▶ [PROMPT]:
Copy the items again, starting at the line that contains "Viewport: 1132px width, 767px" and ending at the last of the items. Switch "Instruction" to "Command" and leave everything else unchanged.

**** DATASET ****

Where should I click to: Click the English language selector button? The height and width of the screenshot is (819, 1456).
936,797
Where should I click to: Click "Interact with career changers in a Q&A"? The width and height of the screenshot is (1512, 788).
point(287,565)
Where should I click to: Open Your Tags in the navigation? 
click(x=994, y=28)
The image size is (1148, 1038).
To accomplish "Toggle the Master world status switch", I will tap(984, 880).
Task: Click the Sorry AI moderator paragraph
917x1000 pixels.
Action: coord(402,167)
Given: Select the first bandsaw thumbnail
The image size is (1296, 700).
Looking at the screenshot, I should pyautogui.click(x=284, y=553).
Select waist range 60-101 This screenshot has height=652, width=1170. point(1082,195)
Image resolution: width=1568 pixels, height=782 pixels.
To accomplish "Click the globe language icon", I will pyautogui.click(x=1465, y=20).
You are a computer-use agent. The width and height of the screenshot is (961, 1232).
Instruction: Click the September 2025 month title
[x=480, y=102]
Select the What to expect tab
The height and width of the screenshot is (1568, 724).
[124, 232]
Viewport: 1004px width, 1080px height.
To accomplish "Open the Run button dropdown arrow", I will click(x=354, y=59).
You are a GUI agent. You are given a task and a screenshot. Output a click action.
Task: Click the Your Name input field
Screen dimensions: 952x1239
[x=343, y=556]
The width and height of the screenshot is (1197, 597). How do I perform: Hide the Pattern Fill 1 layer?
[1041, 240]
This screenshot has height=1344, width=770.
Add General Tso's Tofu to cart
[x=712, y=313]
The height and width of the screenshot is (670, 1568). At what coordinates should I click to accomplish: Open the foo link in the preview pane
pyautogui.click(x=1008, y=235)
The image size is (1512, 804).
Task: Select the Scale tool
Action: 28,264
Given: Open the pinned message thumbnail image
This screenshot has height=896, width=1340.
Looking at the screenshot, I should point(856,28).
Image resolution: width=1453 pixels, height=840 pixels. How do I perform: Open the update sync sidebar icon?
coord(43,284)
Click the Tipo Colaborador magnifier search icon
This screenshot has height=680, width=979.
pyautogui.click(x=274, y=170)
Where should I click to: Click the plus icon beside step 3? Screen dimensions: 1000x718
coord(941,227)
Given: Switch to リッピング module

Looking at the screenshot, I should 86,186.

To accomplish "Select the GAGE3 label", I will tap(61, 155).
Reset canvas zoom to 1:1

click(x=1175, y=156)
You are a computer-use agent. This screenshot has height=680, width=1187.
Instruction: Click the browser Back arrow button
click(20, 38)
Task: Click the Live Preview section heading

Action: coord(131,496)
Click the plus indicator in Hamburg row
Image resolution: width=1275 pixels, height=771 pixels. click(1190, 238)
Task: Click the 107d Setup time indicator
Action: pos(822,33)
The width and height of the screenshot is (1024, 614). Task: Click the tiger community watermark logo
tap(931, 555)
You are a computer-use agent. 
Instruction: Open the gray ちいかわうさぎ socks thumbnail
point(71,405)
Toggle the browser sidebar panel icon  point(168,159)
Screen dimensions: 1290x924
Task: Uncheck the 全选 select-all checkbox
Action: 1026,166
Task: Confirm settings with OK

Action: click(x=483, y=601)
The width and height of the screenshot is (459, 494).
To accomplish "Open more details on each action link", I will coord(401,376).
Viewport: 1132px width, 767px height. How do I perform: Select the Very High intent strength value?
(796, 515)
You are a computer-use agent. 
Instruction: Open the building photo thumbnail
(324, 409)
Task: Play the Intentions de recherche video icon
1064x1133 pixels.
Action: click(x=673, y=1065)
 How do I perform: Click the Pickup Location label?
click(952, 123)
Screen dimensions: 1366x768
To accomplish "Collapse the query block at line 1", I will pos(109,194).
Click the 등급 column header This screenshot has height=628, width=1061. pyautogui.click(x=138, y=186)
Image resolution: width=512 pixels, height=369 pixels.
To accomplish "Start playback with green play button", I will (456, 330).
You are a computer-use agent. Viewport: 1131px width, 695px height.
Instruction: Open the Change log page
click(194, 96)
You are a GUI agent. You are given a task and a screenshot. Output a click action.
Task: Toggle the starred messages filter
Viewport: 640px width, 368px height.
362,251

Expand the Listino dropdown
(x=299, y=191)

****

▶ [EXERCISE ANSWER]:
Viewport: 1132px width, 767px height. How do I perform: Select the Very High intent strength value?
(796, 515)
You are a computer-use agent. 
Command: Open the building photo thumbnail
(324, 409)
Task: Play the Intentions de recherche video icon
1064x1133 pixels.
Action: click(x=673, y=1065)
 How do I perform: Click the Pickup Location label?
click(952, 123)
Screen dimensions: 1366x768
To accomplish "Collapse the query block at line 1", I will pos(109,194).
Click the 등급 column header This screenshot has height=628, width=1061. pyautogui.click(x=138, y=186)
Image resolution: width=512 pixels, height=369 pixels.
To accomplish "Start playback with green play button", I will (456, 330).
You are a computer-use agent. Viewport: 1131px width, 695px height.
Command: Open the Change log page
click(194, 96)
You are a GUI agent. You are given a task and a screenshot. Output a click action.
Task: Toggle the starred messages filter
Viewport: 640px width, 368px height.
362,251

Expand the Listino dropdown
(x=299, y=191)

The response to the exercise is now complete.